What is iodine good for?
Iodine is one of several essential minerals that the human body needs in order to function properly, and as we cannot produce iodine by ourselves, we need to obtain it from our diet.
Role of iodine in thyroid function
Iodine is fundamental for thyroid function, as the thyroid gland requires it in order to produce several hormones that are critical for a healthy metabolism. Iodine deficiency can result in a condition known as hypothyroidism, which can result in a large array of health conditions.
Iodine is also of fundamental importance during pregnancy and infancy, due to its role in brain development and bone growth.
Sources of iodine
Fortunately, most people obtain all the iodine they need from food, such as saltwater fish, dairy, and also seaweed, if you are so inclined.
It's also available in the form of iodized salt, that you can buy in some shops, although this is something that you will need to find explicitly stated on the packaging or in the ingredient list.
In my personal experience, very few brands of salt are iodized, so you might need to go out of your way to hunt some down if you want some. Kelp supplements are also known for their iodine content.
Excess iodine
That said, you probably don't need to seek out iodized salt, or even iodine supplements, unless you know for a fact that you are in some way deficient. In fact, too much iodine can also have negative effects on your thyroid function, even resulting in conditions such as hyperthyroidism, so it is important to double check before starting to take any type of iodine supplementation.
When should I take iodine?
Iodine is generally recommended to be taken with a meal, to avoid any of the potential side effects commonly associated with taking some supplements on an empty stomach. There does not seem to be a particular time of day best suited for taking iodine, so feel free to take it at any time.
What should I avoid taking iodine with?
Avoid taking iodine with multivitamin
It is very likely that your multivitamin supplement already contains iodine, which means that additional iodine supplementation on top of that could be excessive.

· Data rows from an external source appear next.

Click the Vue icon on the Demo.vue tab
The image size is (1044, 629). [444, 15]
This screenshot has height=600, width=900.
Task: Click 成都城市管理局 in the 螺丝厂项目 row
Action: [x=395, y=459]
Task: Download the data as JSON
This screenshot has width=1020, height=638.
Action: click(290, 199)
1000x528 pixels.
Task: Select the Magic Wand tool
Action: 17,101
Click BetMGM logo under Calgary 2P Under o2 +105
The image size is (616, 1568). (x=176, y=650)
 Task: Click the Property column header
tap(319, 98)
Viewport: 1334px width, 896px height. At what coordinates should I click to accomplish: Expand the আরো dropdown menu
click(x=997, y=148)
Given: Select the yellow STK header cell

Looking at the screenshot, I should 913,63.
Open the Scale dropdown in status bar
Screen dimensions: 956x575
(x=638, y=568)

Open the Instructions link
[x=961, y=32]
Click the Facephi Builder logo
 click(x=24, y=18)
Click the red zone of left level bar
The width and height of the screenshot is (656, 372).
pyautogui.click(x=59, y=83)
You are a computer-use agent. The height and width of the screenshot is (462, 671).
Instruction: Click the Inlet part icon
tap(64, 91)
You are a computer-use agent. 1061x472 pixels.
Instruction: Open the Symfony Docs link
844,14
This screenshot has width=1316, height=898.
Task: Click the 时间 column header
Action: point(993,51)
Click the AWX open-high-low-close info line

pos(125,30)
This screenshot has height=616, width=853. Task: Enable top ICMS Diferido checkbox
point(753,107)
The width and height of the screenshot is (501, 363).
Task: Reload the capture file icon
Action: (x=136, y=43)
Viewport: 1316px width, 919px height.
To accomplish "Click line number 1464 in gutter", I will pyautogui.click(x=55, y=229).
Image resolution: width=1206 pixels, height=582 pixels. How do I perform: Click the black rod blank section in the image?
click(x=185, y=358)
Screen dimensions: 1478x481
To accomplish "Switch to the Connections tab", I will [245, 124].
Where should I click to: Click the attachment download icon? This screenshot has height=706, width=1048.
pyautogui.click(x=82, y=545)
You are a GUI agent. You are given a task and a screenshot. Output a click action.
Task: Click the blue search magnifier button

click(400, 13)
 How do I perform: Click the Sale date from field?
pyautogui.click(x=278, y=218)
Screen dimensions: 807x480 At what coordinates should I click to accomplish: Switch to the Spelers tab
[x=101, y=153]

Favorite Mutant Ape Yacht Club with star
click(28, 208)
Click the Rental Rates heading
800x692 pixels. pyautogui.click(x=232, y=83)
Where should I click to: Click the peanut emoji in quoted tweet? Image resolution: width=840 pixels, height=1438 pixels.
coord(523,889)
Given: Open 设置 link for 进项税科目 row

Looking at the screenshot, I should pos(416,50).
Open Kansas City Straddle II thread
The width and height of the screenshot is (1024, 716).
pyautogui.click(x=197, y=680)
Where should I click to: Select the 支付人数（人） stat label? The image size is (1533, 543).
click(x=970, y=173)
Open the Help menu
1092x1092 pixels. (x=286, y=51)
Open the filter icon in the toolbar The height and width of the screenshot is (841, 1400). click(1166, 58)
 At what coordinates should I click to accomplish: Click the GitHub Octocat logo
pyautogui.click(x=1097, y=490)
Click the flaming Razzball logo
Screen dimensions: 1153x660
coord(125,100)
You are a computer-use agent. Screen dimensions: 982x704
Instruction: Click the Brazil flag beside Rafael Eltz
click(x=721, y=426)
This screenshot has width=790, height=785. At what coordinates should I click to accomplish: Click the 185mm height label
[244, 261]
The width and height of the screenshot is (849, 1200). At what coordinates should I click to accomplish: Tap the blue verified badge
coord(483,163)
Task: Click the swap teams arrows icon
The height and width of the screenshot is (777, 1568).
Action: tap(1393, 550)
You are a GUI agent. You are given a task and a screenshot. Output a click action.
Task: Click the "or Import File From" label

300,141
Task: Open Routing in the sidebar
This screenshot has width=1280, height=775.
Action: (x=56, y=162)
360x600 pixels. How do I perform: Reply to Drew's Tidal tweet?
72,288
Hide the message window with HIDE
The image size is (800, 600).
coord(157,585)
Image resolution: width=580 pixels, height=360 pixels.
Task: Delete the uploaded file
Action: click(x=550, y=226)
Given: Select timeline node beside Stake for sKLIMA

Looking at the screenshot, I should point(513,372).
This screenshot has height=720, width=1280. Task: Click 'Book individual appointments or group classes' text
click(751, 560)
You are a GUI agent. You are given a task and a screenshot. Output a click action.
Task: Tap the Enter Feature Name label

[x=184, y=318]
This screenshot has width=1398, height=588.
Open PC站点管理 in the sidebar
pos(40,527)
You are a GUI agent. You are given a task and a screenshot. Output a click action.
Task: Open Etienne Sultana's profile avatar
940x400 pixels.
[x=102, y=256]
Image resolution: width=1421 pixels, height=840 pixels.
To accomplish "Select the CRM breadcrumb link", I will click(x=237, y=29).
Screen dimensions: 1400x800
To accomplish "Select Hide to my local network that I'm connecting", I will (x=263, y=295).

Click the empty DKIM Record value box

What are natural sources of iodine?
If you are interested in achieving your daily iodine intake through your diet, rich sources of iodine include:
- Seaweed
- Oysters
- Cod
- Shrimp
- Tuna
- Milk
- Cheese
- Yoghurt
- Prunes
- Iodized salt
Seaweed is by far the richest source of iodine that we can incorporate into our diet, although the concentration will vary from one variety to the next. For example, Kombu kelp can have as much as 3,000mcg of iodine per gram, while varieties such as Nori and Wakame can have between 15mcg and 70mcg of iodine per gram.